De volta a casa pela porta grande

As obras de restauração estão prontas e Maria Fernandes voltou a casa

05 Fev 2018 / 02:00 H.

Depois da tempestade, eis que se abriu uma cortina de fumo em sinal de bonança. Valeu o tempo de espera, que não foi pouco, para que algumas famílias pudessem voltar aos lares que, com as chamas, se tornaram inabitáveis, pondo fim a todo um processo burocrático e moroso.

Hugo Ferreira viveu de perto o drama dos incêndios. No dia em que as chamas se abateram sobre a baixa do Funchal, e apercebendo-se do perigo eminente, Hugo não perdeu tempo e foi “de carreira” socorrer a sogra.

“Estava em casa e comecei a ver um fogo a passar do lado de São Roque para a Ribeira de João Gomes, e depois, numa fracção de minutos, já estava no Caminho das Voltas. Estava cada vez mais próximo das casas, parecia que tinha ‘molas’, a saltar de um lado para outro”, descreveu Hugo Ferreira, que não pensou “duas vezes” e foi retirar Maria Fernandes, da Vereda Ribeiro Domingos Dias, na freguesia de Santa Maria Maior.

Caracterizando o momento como “aflitivo”, Hugo e a sua mulher voltaram à casa que foi abruptamente consumida pelas chamas, por volta das 2 horas da madrugada, já com os vestígios da destruição bem visíveis. “Ela não foi hospitalizada, mas no momento em que a fomos retirar ela não queria sair. Tiramos-lhe de casa muito antes do lume chegar à habitação”, disse o genro desta idosa afectada.

A verba de reconstrução rondou os 47 mil euros, “um valor muito grande”, mas que ainda assim prova que “os apoios vão chegando”, embora “não a toda a gente”, lamentou.

Em termos de prevenção na nossa ilha, o futuro passa por “termos equipas a fazer rondas pelas nossas serras e tudo o que é a nível de poios abandonados temos de andar em cima dos proprietários”, alertou Hugo Ferreira, frisando que são nestas alturas que “o material torna-se menos importante que a nossa própria vida”.

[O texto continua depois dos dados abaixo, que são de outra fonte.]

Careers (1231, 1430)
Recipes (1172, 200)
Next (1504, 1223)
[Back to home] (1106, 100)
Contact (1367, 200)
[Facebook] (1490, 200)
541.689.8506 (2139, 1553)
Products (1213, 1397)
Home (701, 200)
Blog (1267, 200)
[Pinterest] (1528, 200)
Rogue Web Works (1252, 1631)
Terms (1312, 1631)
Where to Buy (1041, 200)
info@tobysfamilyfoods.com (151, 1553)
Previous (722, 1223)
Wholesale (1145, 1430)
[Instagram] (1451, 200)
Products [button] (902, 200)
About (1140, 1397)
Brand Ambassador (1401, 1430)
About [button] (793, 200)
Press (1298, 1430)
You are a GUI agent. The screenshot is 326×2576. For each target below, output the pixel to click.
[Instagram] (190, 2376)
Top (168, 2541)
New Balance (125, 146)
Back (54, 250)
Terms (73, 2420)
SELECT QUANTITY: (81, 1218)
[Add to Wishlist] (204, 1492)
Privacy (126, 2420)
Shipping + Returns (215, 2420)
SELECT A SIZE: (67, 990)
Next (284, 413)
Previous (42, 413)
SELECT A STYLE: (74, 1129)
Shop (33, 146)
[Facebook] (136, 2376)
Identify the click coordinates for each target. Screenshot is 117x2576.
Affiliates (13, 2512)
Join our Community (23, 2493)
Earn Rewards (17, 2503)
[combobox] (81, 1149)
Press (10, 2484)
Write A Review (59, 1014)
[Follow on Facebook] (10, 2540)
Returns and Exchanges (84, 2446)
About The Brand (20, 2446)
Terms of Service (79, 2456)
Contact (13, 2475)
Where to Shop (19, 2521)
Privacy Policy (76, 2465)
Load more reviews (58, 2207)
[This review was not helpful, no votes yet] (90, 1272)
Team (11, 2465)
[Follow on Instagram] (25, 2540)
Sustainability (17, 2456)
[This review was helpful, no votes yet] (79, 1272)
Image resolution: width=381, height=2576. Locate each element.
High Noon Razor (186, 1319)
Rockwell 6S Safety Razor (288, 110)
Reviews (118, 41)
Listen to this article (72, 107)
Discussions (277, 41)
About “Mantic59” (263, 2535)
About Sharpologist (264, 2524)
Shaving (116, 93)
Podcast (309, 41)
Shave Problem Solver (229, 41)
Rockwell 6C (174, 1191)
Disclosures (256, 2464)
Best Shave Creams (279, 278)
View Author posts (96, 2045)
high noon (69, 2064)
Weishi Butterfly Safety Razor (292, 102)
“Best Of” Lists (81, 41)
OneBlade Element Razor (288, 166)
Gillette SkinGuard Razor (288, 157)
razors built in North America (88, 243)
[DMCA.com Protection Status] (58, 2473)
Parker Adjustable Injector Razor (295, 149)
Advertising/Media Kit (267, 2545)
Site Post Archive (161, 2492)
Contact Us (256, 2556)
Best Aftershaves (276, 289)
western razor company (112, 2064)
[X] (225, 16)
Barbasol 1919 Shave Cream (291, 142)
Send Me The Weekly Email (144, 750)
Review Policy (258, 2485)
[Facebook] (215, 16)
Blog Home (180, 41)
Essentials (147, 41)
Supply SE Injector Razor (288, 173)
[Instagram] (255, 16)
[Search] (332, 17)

Maria Fernandes, agora com 71 anos, não recebeu qualquer tipo de acompanhamento psicológico, mas “notou-se um desgaste emocional”.

“Ficou abatida pelo tempo que estava a demorar toda a burocracia, mas agora está a recuperar e de volta a casa”, congratulou-se Hugo Ferreira.

80 receberam ajuda psicológica

Cerca de 80 pessoas afectadas pelos incêndios de Agosto de 2016 receberam apoio psicológico nos Centros de Saúde da Região até Dezembro desse ano.

A grande maioria, entretanto, recebeu alta das consultas, no entanto, há cerca de um ano atrás, mais precisamente a Janeiro de 2017, 31 vítimas daquela ocorrência mantiveram-se sob o acompanhamento dos psicólogos do SESARAM.

Neste grupo restrito de quem viveu momentos de pânico durante esta calamidade, estavam incluídas duas crianças e dois adolescentes, sendo os restantes 27 adultos.

Ainda de acordo com os dados oficiais publicados pelo Serviço Regional de Saúde, em Setembro, Outubro e Novembro de 2016 foram referenciados quatro novos casos para a consulta psicológica, todos estes com entrada prioritária no atendimento.

De salientar que todas as 900 pessoas que foram acolhidas no RG3 na sequência dos incêndios, estas receberam apoio diário por parte dos psicólogos da Unidade de Psicologia do SESARAM.